- Developer(s): Pandora
- Publisher(s): Pandora
- Producer(s): Ray Edwards
- Designer(s): Terry Greer Ray Edwards
- Programmer(s): David Neale
- Artist(s): Terry Greer
- Writer(s): Steve Hatherley
- Composer(s): Nick Reeve
- Platform(s): Amiga, Atari ST, Commodore 64, MS-DOS
- Release: 1990
- Genre(s): Role-playing, dungeon crawl
- Mode(s): Single-player

= Xenomorph (video game) =

1990 video game

Xenomorph is a 1990 role-playing video game developed and published by Pandora for the Amiga and the Atari ST. It was ported to the Commodore 64 and MS-DOS.

==Plot and gameplay==
Xenomorph is a science-fiction role-playing video game, viewed from a first-person perspective with an icon-driven interface that drew comparisons with Dungeon Master. The storyline is influenced by the early Alien franchise.

The player controls a janitor on a two-year supply run to Sirius who wakes from cryosleep after traversing hyperspace (the big empty) to find his ship, the Mombassa Oak, has been crippled on arrival at its destination (part of it remaining in hyperspace) leaving the ship's computer system failing. The janitor manually pilots the failing ship to the mining platform, Astargatis, to find that the human population has vanished. The player must search the platform for microchips and fuel rods that can be used to repair the Mombassa Oak. In addition, the player character must defend himself against the aliens that are responsible for the attack on Astargatis. The player needs to manage weapons, medical supplies, keycard access, food, energy, and radiation levels in order to survive.

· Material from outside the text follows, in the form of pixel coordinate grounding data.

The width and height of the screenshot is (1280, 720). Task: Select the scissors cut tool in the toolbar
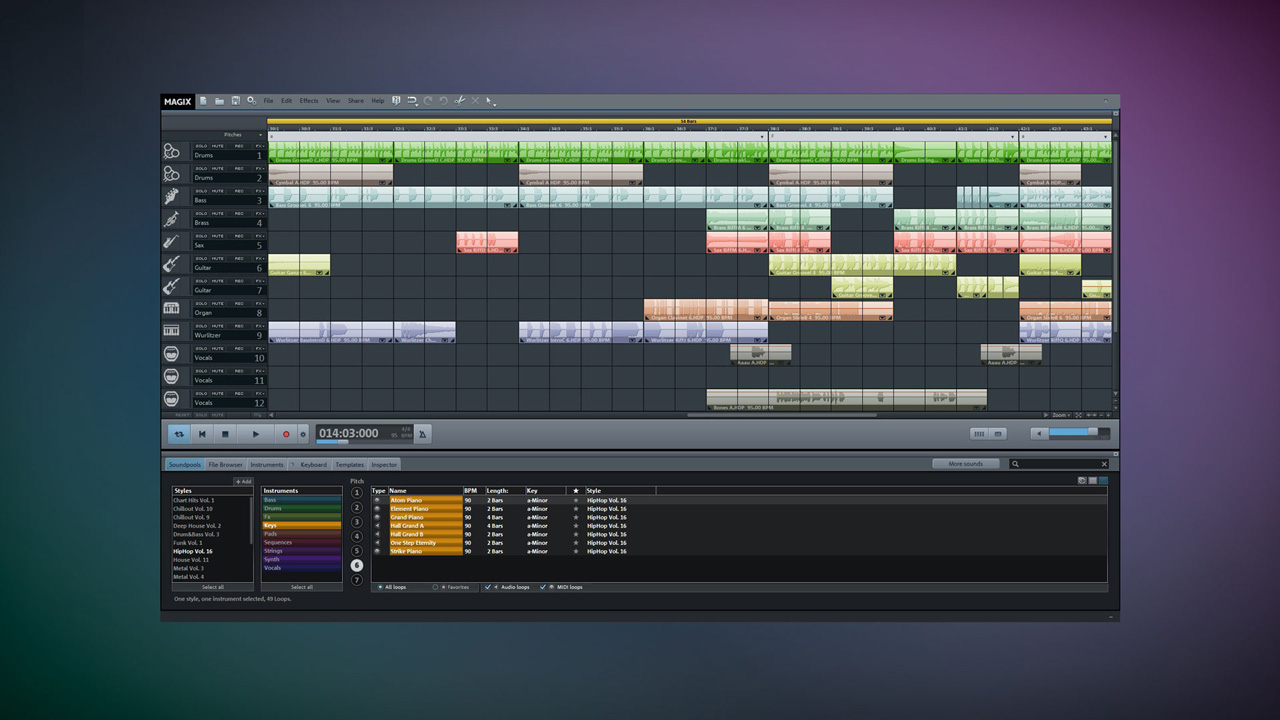[x=459, y=100]
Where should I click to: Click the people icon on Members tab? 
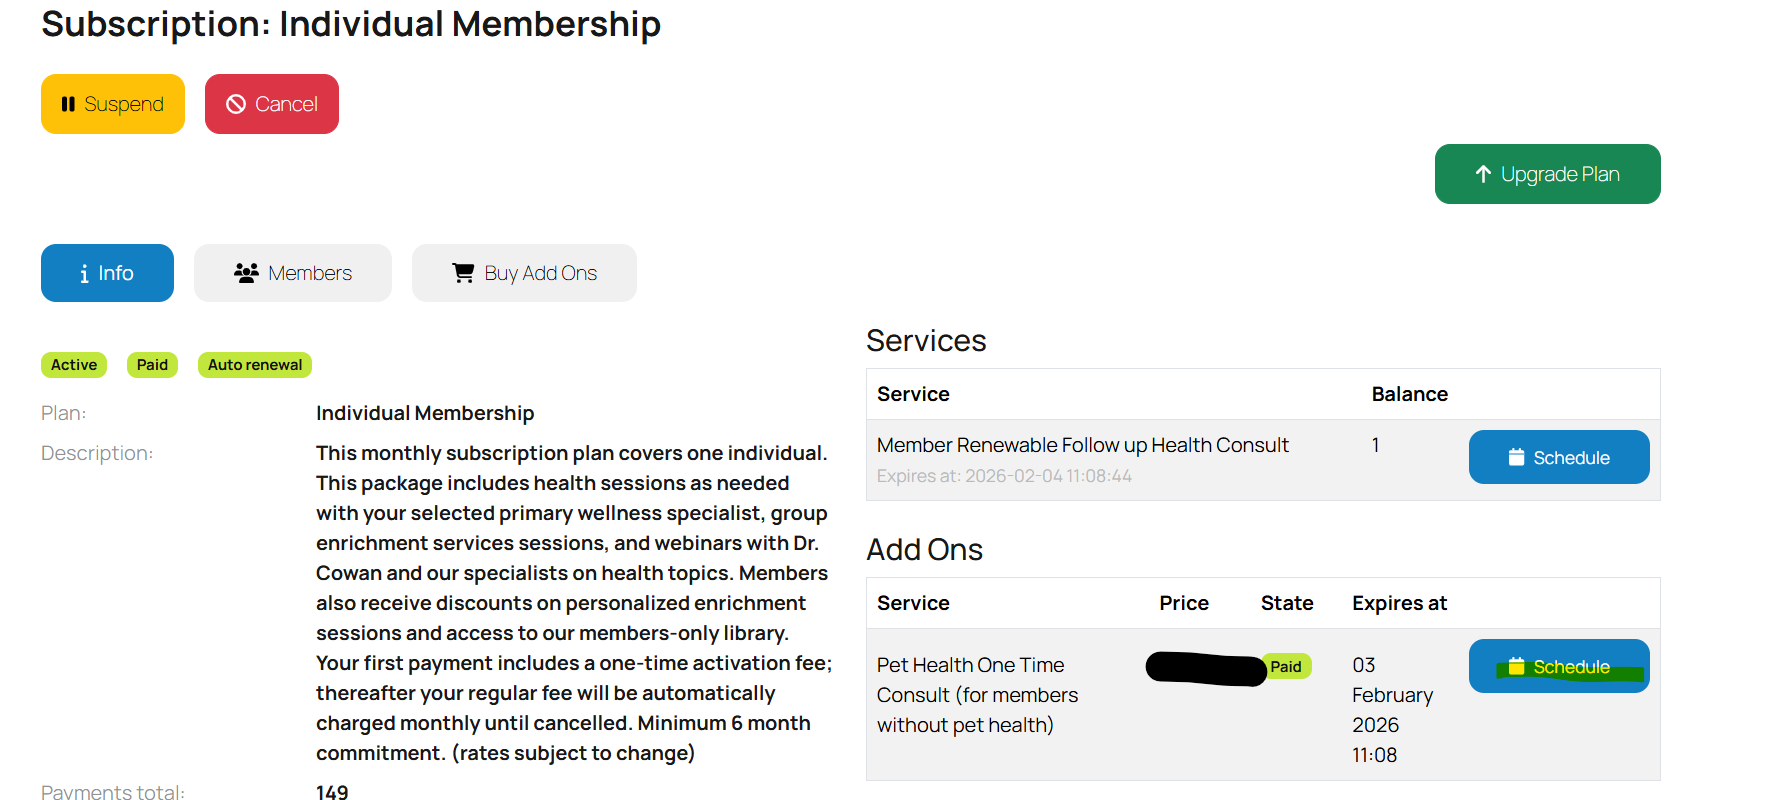coord(246,273)
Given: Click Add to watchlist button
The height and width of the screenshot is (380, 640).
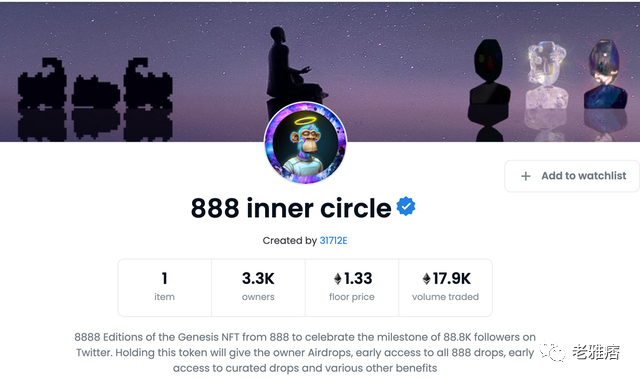Looking at the screenshot, I should click(x=572, y=176).
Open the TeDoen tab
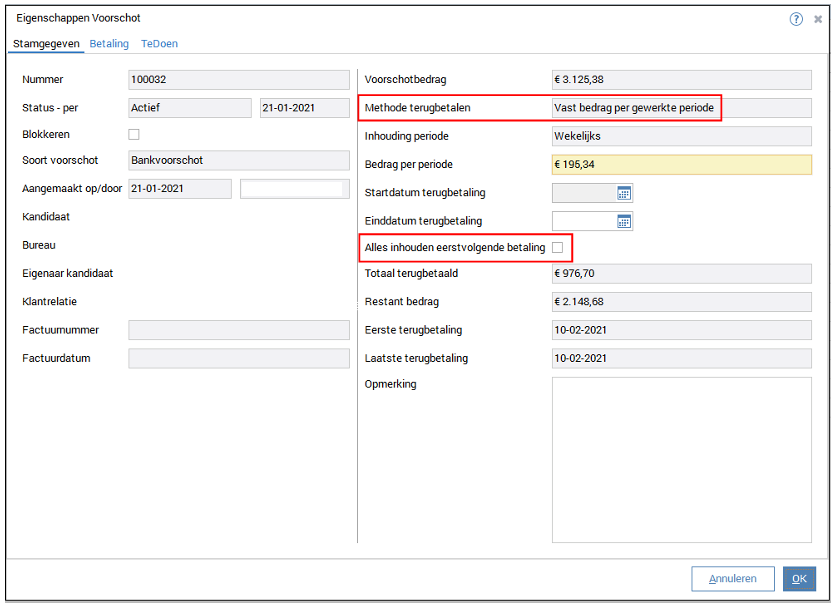The width and height of the screenshot is (833, 603). pyautogui.click(x=159, y=44)
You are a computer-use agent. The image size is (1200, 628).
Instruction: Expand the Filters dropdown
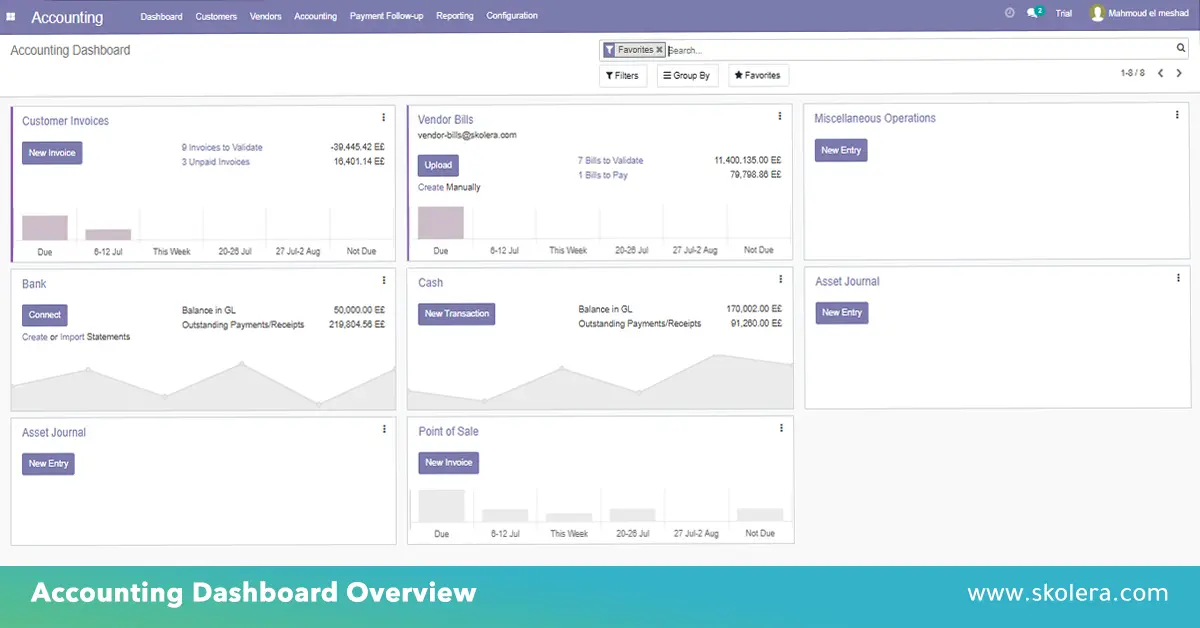622,75
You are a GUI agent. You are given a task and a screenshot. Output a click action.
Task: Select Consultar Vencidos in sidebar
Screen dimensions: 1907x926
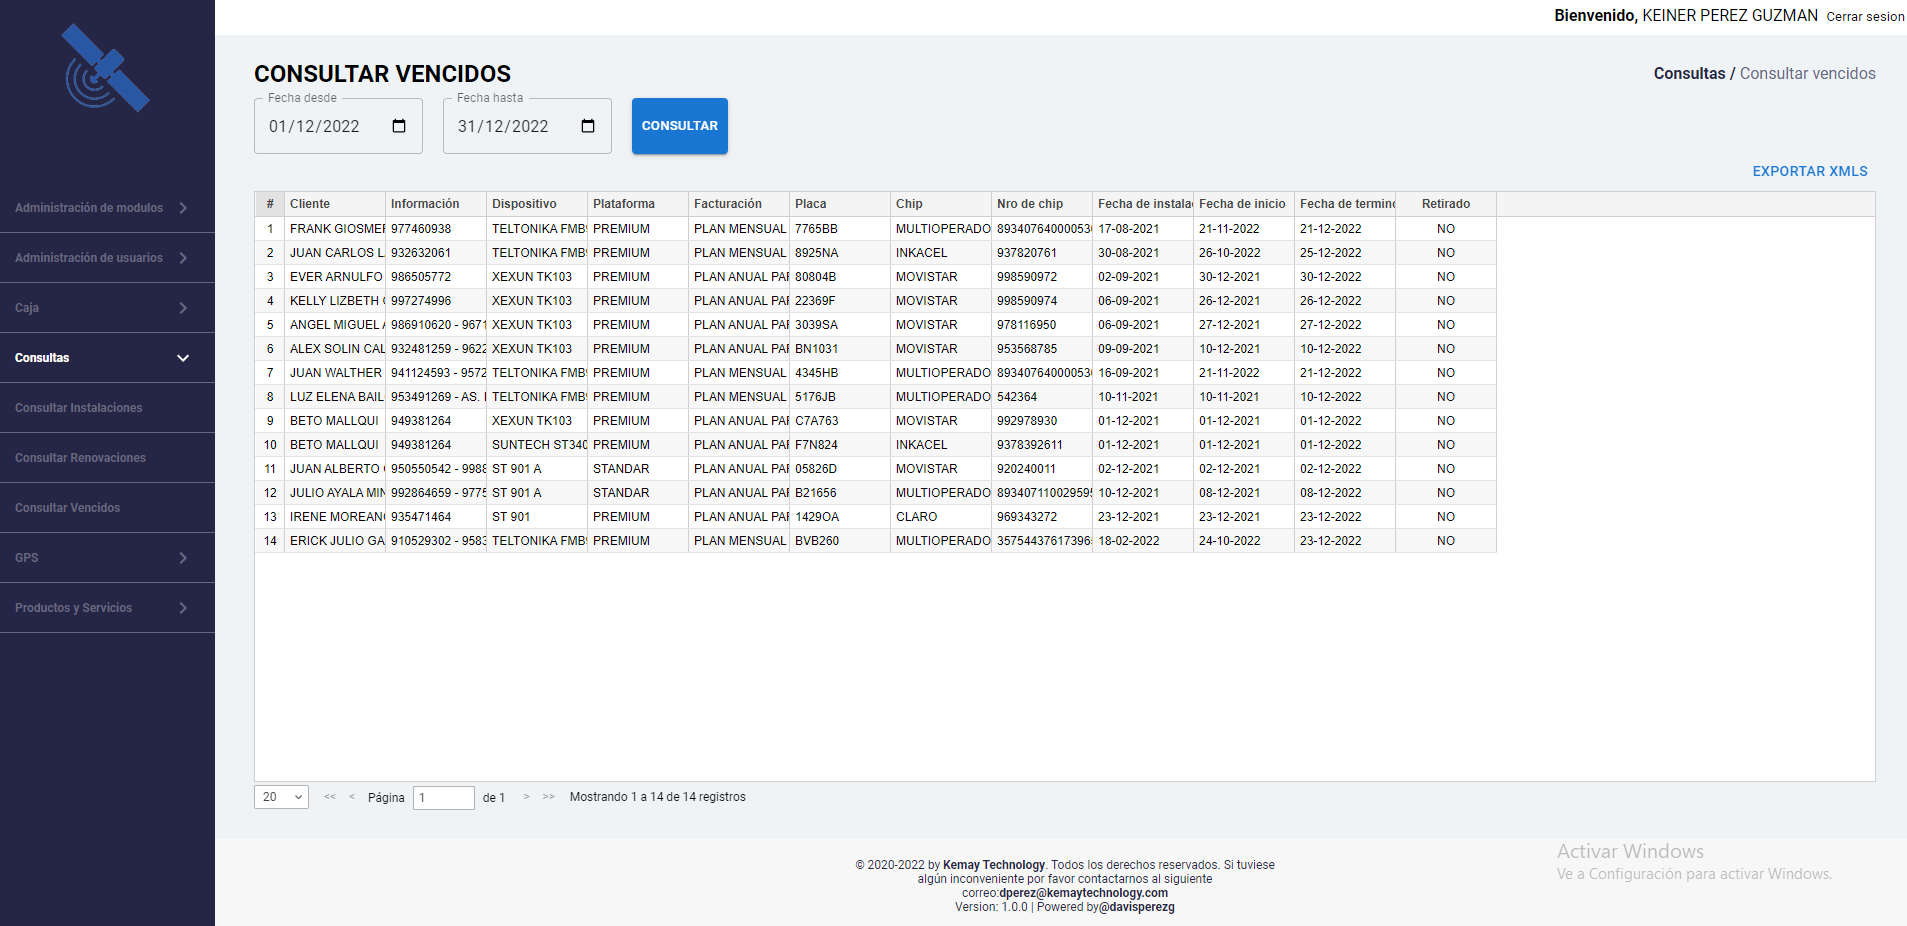pos(68,508)
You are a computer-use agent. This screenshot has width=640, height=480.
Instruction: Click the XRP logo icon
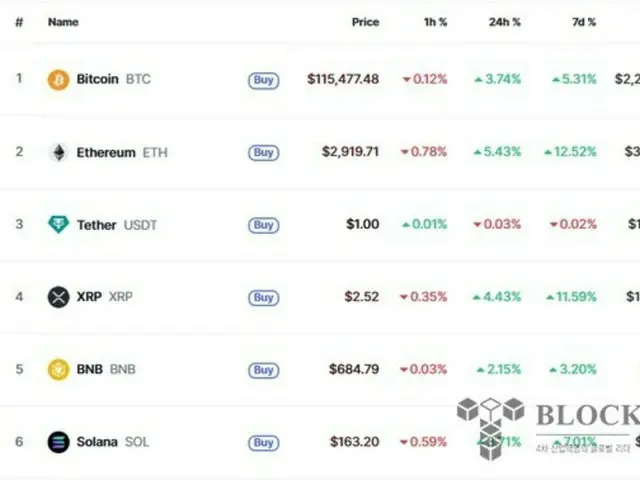pos(58,297)
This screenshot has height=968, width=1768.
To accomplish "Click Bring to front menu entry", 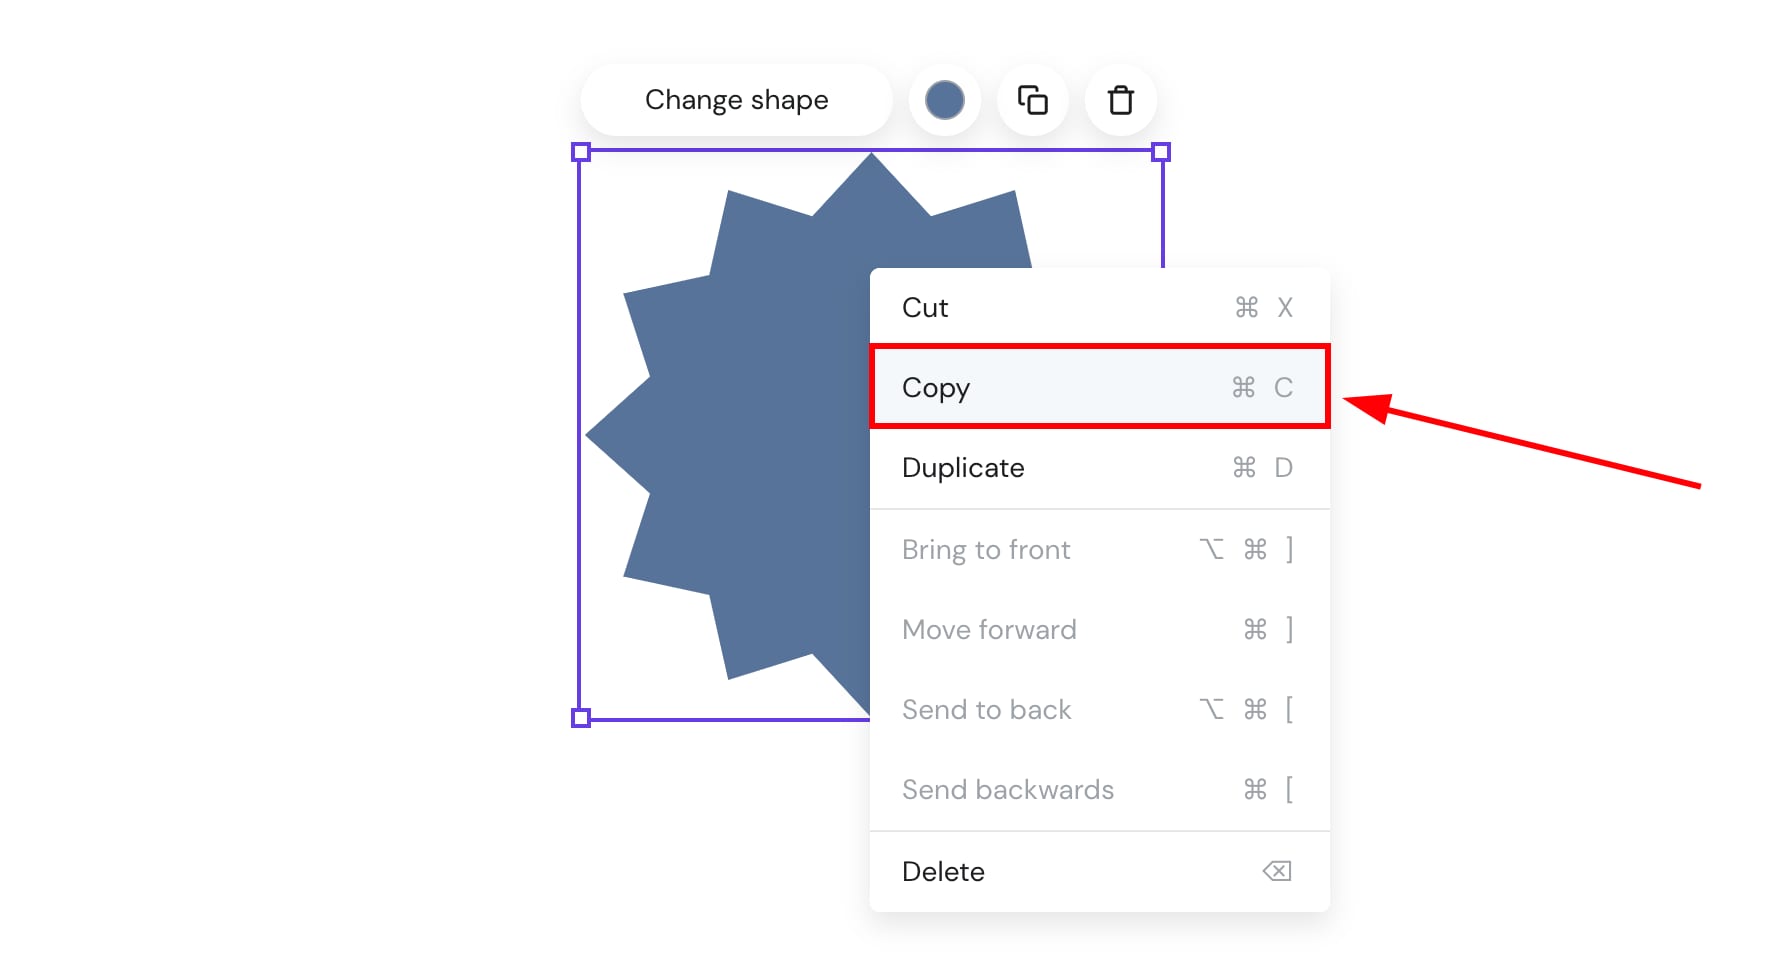I will pos(986,550).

The Atari ST version, if not all versions, was released incomplete. No enemies re-spawned so that after reaching the objective the player was left to wander through a largely empty base to escape. In addition the food and radiation damage did not work and it was impossible to die from these effects. The game included a communicator system but never implemented any communications using it.

==Reception==

Xenomorph was critically well received. Computer & Video Games highlighted the well-drawn aliens and scenery, addictiveness, and atmosphere of solitude. Some jerky animation was criticised, but overall the Amiga and Atari versions were awarded 90%. Amiga Format awarded 83%, finding the 3D view to be well implemented, and the weapons and equipment to be varied, well-designed and graphically impressive. The lack of a wide variety of sound effects was criticized, as was the lack of an "outer-space" atmosphere. Critics pointed out that drawing a map is important in progressing in Xenomorph, as it is easy to get lost or miss an important location.

Review scores
| Publication | Score |
|---|---|
| Computer & Video Games | 90% (Amiga) 90% (Atari ST) |
| Amiga Format | 83% (Amiga) |

==Legacy==
A sequel to Xenomorph titled Xenomorph II was announced in a February 1991 issue of The One, and was to be developed by the development team behind Into the Eagle's Nest, however, the game was never released and is in dispute. According to rumour, Xenomorph II was to use Into the Eagle's Nest as a framework, but upgraded with "the Xenomorph 3D system", and was announced for a February 1992 release. However one of the original authors of Xenomorph denies this was ever proposed and had other plans for a sequel.